Dalam rangka memeringati usianya yang ke-40 tahun, Permadani menggelar peringatan Panca Windu Permadani yang dilaksanakan di Kampus 4 UPGRIS Jl. Gajah Raya 40 Semarang, Jawa Tengah diawali dengan Orasi Budaya menghadirkan narasumber Prof. DR. Teguh Supriyanto, M.Hum dan moderator Drs. Suyitno Yoga Pamungkas, M.Pd.
“Targetnya adalah apa yang kita lakukan ini mampu memberikan pemahaman bahwa apa yang kita lakukan ini merupakan perbuatan yang sesungguhnya dibutuhkan oleh negara. Maka tema kami adalah terus mendukung pemerintah dalam penguatan kebudayaan,” ucap Suyitno, yang juga Ketua DPP Permadani kepada wartawan termasuk metropos.id usai memandu Orasi Budaya.
“Indonesia ini saat ini membutuhkan budi rahayu. Makanya disini perlu kami tegaskan bahwa Permadani ini dari awal berdiri punya prinsip non politik, non komersial,” sambung Suyitno.
Ditegaskannya, Budi Rahayu sendiri dapat diartikan sebagai sikap keluarga besar Permadani agar dapat memayu hayuning sasama (berupaya menciptakan suasana damai dan tenteram lahir batin), dados juru ladosing bebrayang ingkang sae (mengabdi secara baik dengan masyarakat) dan sadhengah pakaryan sagedta tansah ngremenaken tiyang sanes (segala tindakan/perilaku selalu dapat membuat senang hati orang lain).
Lebih jauh dikatakan Suyitno yang juga dosen di Upgris Semarang ini, bukan berarti menganggap bahwa politik itu jelek. Namun menurutnya, biasanya jika sebuah organisasi sudah dicampuri politik akhirnya menjadi bias.
“Alhamdulillah, Permadani sampai saat ini tetap kuat,” tegasnya.
Keluarga Permadani sendiri terdiri dari berbagai macam warna dan profesi yang berbeda, agama yang berbeda. Namun hal tersebut menjadi keberagaman yang justru menjadi sebuah keindahan dalam membangun sebuah organisasi.
Perjalanan Permadani sendiri hingga saat ini senantiasa berusaha membina warga Permadani dan tidak mempunyai target dalam pemekaran anggota keluarga Permadani. Kerena pada prinsipnya membina yang sudah ada dan tidak pecah adalah lebih baik dari pada membuka yang baru tapi meninggalkan yang lama.

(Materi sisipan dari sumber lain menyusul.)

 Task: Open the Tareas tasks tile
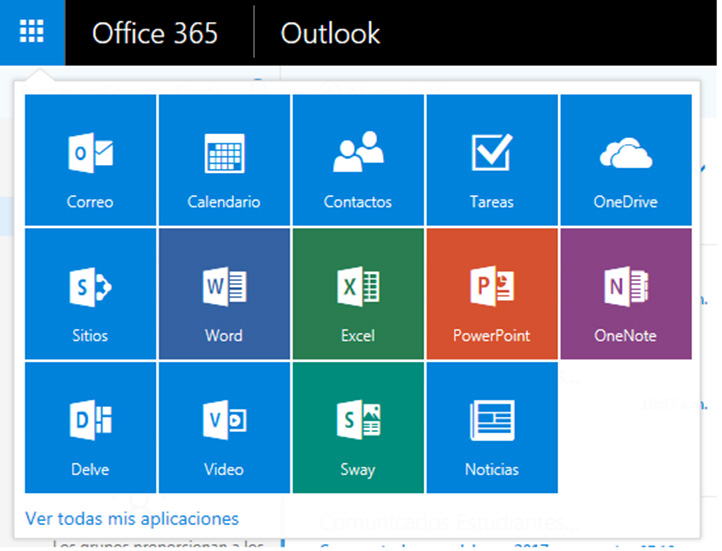click(492, 160)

Dalam perjalanannya dari waktu ke waktu Permadani berdiri mempunyai tujuan mulia dengan mengawali menjaga untuk menggali, mengangkat dan mengembangkan kebudayaan daerah sebagai usaha memperkokoh dan memperkuat jatidiri kebudayaan nasional Indonesia.
Peringatan Panca Windu Permadani dihadiri sekitar 570 orang, yang mewakili 4 provinsi yang sudah berdiri. Yaitu Jawa Timur, Jambi, Bengkulu dan Lampung serta Jawa Tengah (Kota Semarang) sebagai tuan rumah.

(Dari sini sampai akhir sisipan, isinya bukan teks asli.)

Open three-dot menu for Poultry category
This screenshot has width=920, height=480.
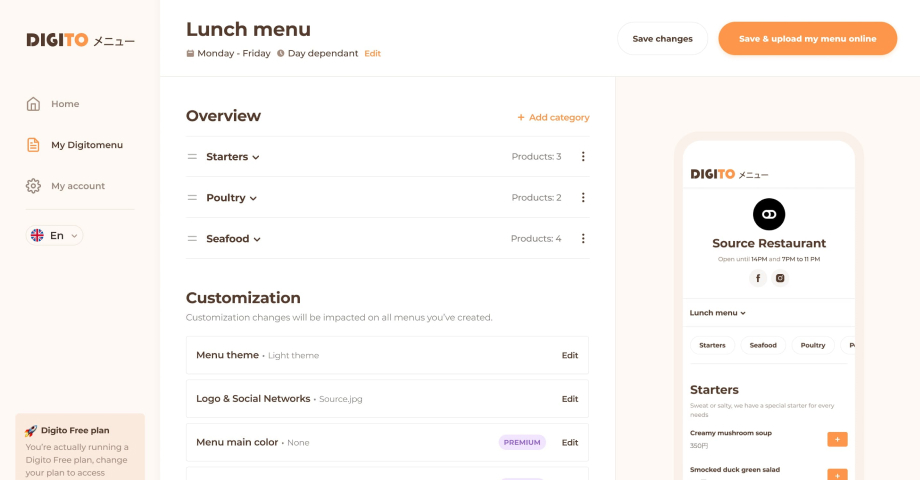[x=583, y=197]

Kegiatan peringatan Panca Windu Permadani ditutup dengan gelaran wayang kulit 3 generasi pada malam harinya. Yang diawali pentas dalang alfa (dalang cilik) yang masih duduk di bangku Sekolah Dasar (SD), Ki Danendra Dananjaya Djuanda, dilanjutkan dalang gen Z yang masih duduk di bangku SMA, Ki Athanasius Allan Dharma Saputra dan diakhiri dengan dalang milenial Ki Sigit Ariyanto, S.Sn dari Rembang.(Redaksi)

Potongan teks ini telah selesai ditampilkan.